Return fraud has risen in popularity as consumers have turned to online shopping amid the global pandemic. They will almost certainly spike as retailers rush to meet the crush of post-holiday demand.
We found a robust dialogue among scammers on dark web forums over retailers’ policies - what dollar amounts triggered fraud investigations, which companies are particularly willing to offer cash back, and how to avoid law enforcement. Some vendors sold online training manuals in return fraud techniques.
The simplest return fraud is the “Did Not Arrive” claim. Shoppers simply wait until a package arrives, bring it inside, and then call the seller and claim it never came. Yes, it’s a trick as old as e-commerce, and yes, retailers have developed security algorithms to fight it. But the COVID-19 has made this scheme easier because more people are asking for contactless deliveries. And even in the face of security measures, scammers have a number of ways to increase their chances of success: they use “aged” accounts with a long history of successful transactions, and they keep return requests to items that cost less than a few hundred dollars.
Social engineering is also an important technique. Imagine, for example, that a scammer ordered a new pair of pricy sneakers.
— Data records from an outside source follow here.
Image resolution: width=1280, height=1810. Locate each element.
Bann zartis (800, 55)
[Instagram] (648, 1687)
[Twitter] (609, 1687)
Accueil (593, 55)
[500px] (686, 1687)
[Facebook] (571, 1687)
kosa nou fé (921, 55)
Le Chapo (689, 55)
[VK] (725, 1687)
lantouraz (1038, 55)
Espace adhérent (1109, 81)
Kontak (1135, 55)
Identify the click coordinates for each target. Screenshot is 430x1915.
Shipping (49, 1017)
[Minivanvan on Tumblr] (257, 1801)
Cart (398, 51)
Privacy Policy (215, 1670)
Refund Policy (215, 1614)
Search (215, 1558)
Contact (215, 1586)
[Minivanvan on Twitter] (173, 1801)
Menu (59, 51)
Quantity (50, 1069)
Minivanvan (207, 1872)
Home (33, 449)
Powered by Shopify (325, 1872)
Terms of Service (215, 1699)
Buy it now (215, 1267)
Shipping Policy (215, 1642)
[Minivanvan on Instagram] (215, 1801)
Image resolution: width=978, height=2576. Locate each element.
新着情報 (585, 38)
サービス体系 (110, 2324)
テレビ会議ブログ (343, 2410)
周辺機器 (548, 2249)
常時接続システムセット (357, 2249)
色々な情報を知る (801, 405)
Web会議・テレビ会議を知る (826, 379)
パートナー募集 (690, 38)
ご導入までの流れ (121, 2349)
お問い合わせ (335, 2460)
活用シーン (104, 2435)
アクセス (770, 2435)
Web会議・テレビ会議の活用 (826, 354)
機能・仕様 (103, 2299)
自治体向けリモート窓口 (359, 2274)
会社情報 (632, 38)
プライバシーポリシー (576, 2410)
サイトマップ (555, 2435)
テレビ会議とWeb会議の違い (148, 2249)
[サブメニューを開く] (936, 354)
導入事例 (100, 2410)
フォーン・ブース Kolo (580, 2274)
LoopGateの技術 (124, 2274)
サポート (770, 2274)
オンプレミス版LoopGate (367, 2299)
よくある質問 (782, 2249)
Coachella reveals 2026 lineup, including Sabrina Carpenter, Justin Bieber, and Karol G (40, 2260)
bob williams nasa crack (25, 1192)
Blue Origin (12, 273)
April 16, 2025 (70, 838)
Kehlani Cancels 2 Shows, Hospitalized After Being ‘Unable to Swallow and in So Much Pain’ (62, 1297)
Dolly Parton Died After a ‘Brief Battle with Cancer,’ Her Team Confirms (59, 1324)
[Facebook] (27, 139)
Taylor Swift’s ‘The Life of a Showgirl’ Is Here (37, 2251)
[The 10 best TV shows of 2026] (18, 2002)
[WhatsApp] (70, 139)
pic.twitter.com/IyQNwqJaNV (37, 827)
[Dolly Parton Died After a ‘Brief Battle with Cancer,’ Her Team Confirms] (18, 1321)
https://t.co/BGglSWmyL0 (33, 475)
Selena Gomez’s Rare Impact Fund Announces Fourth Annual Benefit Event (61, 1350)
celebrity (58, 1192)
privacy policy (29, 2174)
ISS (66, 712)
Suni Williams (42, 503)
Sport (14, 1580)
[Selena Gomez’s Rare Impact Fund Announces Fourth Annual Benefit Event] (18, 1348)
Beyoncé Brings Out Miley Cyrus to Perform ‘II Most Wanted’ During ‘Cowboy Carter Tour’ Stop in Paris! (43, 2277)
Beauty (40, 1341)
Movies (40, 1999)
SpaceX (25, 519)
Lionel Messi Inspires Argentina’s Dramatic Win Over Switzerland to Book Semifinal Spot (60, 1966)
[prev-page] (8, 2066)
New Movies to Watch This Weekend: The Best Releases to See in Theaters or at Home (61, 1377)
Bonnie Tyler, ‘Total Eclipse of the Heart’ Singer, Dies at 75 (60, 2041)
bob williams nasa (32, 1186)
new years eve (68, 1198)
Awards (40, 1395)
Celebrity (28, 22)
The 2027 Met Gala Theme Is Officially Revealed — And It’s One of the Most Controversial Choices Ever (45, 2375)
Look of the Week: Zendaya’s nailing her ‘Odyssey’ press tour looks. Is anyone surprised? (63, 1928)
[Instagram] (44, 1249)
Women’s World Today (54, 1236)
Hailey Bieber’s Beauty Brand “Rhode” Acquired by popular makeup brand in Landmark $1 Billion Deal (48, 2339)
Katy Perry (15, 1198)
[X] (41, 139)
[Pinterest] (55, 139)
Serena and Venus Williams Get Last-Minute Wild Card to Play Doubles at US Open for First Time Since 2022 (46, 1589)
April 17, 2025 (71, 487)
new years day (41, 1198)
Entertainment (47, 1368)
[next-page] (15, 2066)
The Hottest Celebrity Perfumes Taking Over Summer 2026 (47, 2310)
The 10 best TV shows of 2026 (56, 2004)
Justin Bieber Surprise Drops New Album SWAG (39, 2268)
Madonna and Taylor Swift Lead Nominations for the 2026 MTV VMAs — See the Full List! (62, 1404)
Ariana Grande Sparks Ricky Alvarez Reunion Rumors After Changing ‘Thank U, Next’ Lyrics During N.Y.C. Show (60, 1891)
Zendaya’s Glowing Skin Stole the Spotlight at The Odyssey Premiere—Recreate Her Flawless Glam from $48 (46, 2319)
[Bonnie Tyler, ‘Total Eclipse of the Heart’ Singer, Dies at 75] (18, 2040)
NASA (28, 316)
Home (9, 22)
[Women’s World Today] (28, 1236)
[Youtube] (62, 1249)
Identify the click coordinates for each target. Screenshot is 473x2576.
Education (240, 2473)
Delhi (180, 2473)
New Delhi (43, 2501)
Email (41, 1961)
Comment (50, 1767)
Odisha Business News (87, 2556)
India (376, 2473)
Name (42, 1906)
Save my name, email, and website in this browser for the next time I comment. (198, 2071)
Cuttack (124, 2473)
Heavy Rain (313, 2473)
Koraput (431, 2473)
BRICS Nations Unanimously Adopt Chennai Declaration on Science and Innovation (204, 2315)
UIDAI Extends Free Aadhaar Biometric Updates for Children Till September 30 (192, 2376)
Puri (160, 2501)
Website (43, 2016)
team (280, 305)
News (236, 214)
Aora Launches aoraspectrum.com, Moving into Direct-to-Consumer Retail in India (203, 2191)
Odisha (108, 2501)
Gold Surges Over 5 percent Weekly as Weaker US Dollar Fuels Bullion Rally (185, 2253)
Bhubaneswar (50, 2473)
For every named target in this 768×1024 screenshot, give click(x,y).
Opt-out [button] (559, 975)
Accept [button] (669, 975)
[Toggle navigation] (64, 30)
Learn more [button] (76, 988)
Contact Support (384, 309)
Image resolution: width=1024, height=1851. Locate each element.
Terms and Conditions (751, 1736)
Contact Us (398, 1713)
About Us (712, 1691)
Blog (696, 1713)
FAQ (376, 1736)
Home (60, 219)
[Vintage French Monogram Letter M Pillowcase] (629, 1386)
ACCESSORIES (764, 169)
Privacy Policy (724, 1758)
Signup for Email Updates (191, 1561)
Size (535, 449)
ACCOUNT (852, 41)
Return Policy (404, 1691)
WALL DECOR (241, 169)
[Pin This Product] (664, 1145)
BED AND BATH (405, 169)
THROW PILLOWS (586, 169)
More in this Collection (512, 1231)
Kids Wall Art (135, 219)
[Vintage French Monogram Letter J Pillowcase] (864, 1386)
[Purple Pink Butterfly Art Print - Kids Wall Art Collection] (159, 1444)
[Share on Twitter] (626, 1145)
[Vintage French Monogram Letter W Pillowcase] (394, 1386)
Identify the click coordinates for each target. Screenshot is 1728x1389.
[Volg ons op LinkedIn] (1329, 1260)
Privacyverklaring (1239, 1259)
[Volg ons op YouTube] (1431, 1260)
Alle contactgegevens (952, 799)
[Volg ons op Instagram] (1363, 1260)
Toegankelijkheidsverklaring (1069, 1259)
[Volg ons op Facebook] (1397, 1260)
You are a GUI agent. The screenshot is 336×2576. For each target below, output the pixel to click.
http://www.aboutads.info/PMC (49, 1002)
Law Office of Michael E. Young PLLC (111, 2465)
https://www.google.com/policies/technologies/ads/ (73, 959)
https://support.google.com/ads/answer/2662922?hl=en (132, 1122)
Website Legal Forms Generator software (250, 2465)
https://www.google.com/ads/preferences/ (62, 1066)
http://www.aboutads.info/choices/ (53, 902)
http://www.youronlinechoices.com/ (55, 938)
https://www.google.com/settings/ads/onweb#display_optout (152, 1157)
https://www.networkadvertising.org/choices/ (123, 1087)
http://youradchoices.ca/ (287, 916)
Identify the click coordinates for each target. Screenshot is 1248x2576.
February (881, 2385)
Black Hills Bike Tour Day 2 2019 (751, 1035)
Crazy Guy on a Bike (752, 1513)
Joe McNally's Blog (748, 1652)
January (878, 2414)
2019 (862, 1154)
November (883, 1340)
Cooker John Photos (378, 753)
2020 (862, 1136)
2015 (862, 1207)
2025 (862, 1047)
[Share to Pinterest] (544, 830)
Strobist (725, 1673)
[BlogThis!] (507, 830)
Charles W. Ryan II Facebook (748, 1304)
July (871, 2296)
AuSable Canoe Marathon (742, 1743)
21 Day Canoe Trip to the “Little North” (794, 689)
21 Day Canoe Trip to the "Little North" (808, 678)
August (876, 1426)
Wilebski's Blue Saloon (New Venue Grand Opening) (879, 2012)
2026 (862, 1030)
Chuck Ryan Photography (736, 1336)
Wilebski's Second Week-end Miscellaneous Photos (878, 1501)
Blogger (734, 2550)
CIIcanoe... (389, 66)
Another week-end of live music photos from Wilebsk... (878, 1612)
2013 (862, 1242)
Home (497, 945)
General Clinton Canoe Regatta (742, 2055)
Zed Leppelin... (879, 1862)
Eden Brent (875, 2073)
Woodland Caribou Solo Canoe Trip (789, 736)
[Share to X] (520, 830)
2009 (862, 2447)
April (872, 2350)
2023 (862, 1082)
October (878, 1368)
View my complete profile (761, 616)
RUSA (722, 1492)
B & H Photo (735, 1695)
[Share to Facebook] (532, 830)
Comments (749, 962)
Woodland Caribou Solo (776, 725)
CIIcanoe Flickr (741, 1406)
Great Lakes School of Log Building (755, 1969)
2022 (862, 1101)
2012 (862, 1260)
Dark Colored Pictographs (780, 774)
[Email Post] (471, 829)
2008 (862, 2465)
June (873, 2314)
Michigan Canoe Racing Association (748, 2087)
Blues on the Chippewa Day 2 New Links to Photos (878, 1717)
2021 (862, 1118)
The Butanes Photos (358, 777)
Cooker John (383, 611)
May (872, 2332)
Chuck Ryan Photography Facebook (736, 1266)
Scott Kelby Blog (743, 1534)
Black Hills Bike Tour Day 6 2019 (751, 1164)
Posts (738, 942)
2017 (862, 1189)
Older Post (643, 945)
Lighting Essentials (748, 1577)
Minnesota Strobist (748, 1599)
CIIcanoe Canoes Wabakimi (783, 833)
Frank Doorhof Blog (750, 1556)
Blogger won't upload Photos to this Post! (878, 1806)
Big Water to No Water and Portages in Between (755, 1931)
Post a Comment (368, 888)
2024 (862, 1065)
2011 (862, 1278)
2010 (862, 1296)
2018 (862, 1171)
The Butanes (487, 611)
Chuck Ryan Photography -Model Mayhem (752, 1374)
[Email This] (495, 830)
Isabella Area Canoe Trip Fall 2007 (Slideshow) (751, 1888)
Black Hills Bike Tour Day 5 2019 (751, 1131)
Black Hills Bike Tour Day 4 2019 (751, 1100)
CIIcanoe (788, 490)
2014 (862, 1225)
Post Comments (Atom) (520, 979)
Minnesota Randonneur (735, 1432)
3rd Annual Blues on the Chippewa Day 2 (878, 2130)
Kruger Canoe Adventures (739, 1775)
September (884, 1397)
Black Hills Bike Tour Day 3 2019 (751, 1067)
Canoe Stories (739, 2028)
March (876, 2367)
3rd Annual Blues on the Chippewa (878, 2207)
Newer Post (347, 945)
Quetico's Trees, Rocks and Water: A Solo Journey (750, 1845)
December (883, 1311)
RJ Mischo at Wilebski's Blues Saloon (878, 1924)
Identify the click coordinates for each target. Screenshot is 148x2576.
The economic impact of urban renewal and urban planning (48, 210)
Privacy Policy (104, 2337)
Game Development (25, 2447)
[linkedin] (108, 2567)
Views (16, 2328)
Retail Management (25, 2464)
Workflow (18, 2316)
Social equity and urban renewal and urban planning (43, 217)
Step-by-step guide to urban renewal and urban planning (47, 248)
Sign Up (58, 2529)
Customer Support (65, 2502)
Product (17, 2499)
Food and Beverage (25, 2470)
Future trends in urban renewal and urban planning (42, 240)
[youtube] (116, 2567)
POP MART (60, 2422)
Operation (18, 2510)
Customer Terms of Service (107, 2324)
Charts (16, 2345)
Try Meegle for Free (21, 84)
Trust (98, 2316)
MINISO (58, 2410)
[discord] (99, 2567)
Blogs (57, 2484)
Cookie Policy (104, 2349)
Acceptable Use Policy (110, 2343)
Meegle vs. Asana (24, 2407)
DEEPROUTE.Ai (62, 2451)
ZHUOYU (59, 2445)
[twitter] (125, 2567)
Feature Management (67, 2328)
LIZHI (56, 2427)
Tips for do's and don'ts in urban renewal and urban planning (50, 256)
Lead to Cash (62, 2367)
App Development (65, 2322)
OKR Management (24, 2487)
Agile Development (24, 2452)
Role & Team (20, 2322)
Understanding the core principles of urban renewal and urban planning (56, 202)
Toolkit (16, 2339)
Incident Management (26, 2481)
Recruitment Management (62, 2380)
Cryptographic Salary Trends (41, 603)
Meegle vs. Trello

They call the company and say it never arrived. For the retailer, it’s less expensive to replace an item rather than refund it, because the cost of the replacement is limited to what they pay. The scammer, however, doesn’t need two pairs of basketball shoes. How to convince the retailer to pony up cash instead? That’s where social engineering plays a role. A sob story might help - like telling the retailer that the shoes were supposed to be a gift and today is the day you were supposed to give it might work. And, the manuals recommend, scammers should remain polite but persistent, the better to make customer service representatives more willing to exercise discretion in the scammer’s favor.
These sorts of return frauds however, aren’t scalable. Sure, it’s possible to pull them off every once in a while, but pretty soon, accounts get flagged and retailers start applying more scrutiny. But just as the most successful businesses during the Gold Rush weren’t miners, but the people that sold the shovels, cybercriminals have a number of illicit service providers they can turn to for help.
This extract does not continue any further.